Dali: A life of contradictionsFeb 06, 2023
Salvador Dali was a Spanish artist famous for his surreal art.
He used traditional illusionistic style to create sometimes disturbing and unusual images.
He was born in Catalonia in 1904.
His parents both believed he was a reincarnation of a his brother who had died a year before he was born. Dali says he felt pressured to fill the void his brother had left.
He was drawn to art and influential artists from an early age.
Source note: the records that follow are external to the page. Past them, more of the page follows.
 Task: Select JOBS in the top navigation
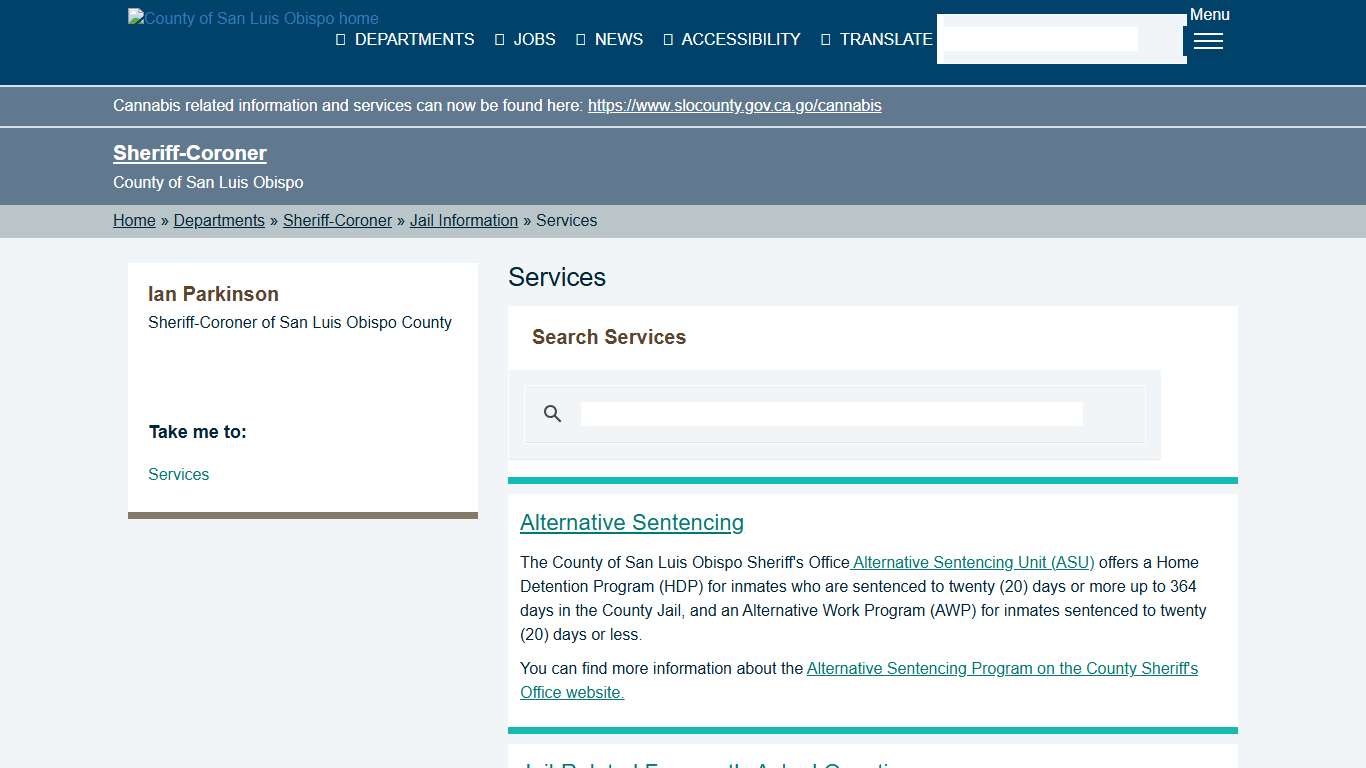(534, 39)
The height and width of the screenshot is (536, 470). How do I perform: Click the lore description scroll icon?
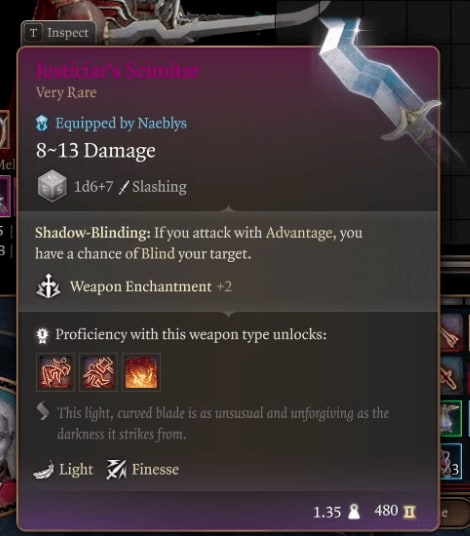(43, 412)
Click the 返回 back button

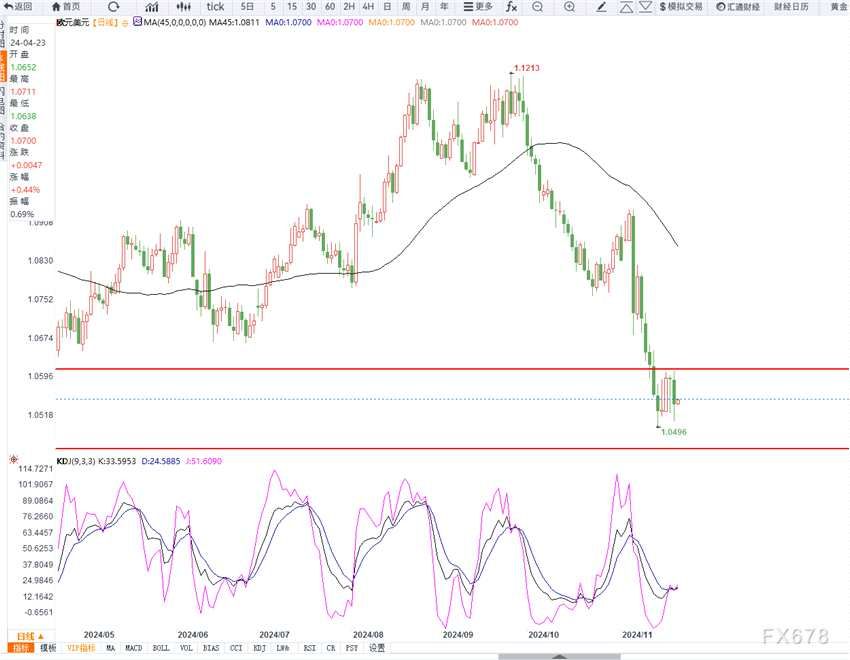[x=18, y=7]
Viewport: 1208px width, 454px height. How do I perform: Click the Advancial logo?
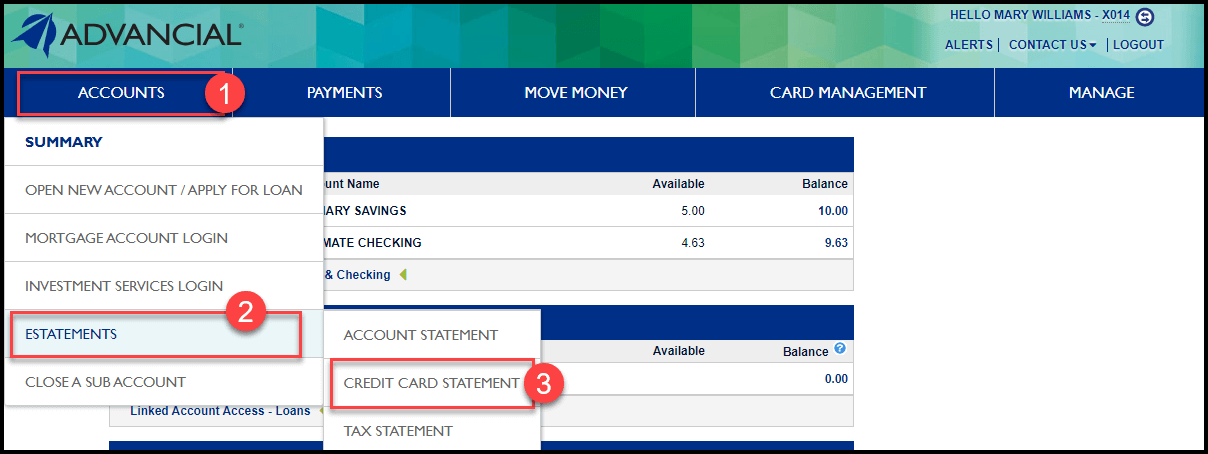[127, 35]
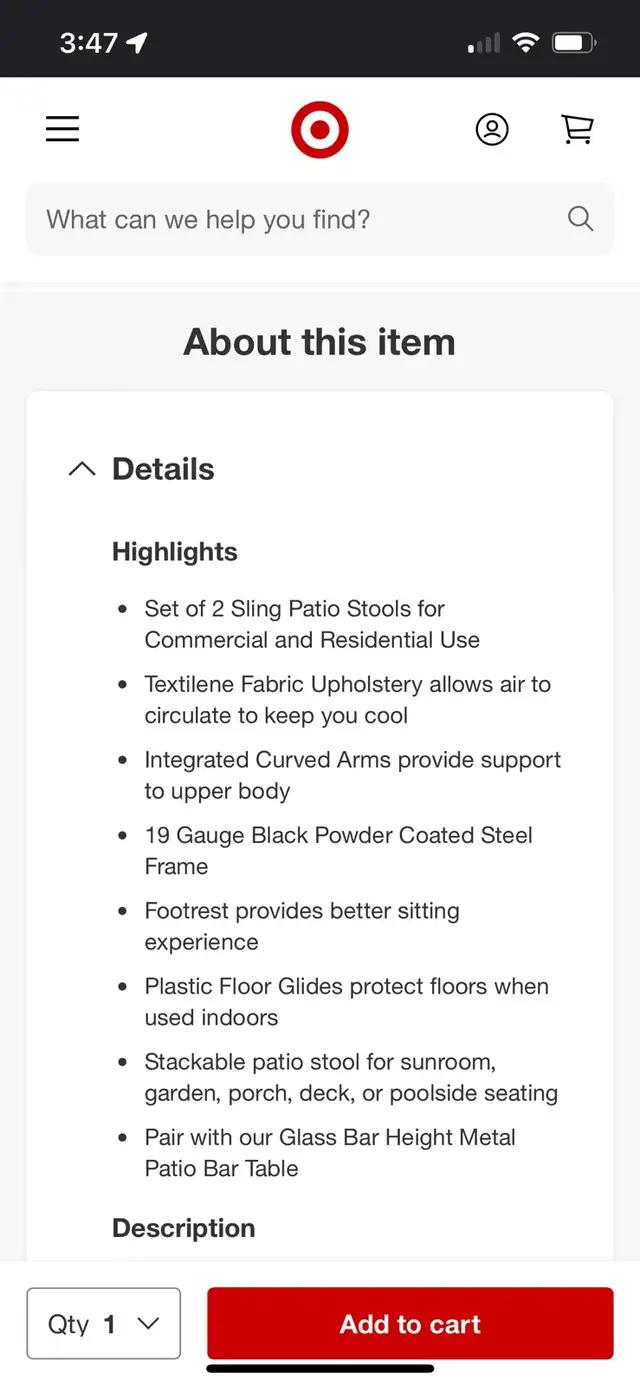Tap the location arrow in status bar
The width and height of the screenshot is (640, 1386).
137,43
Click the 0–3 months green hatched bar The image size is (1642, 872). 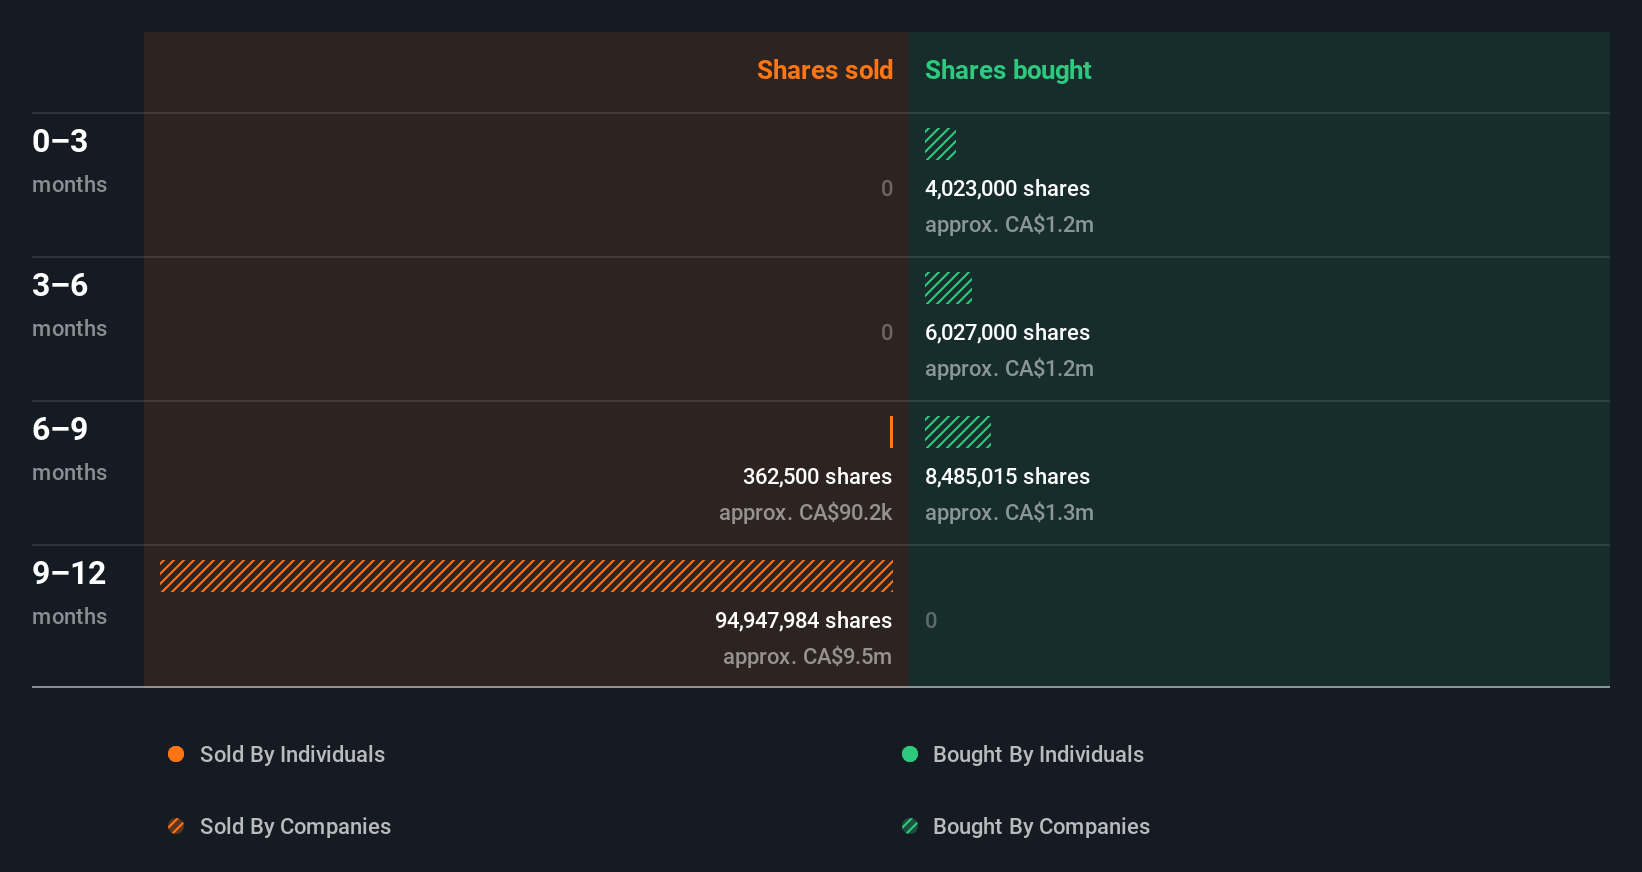pyautogui.click(x=940, y=144)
The family holidayed in Cadaques (Costa Brava) a place also frequented by artists such as Picasso and Ramon Pichot (pointillist).
Through school, Dali showed an aptitude for art in his studies.
He was inspired by the impressionists capturing fleeting light and colour conditions in his many landscape paintings.
In 1921 his mother died from cancer and his father quickly remarried his sister in law.
This led to a feud between Dali and his father and fuelled resentment that was to continue for many years and depicted cryptically in paintings like the Enigma of William Tell.
His father agreed for Dali to study art at the School of Fine arts in Madrid and a grudging acceptance that he was going to pursue this career.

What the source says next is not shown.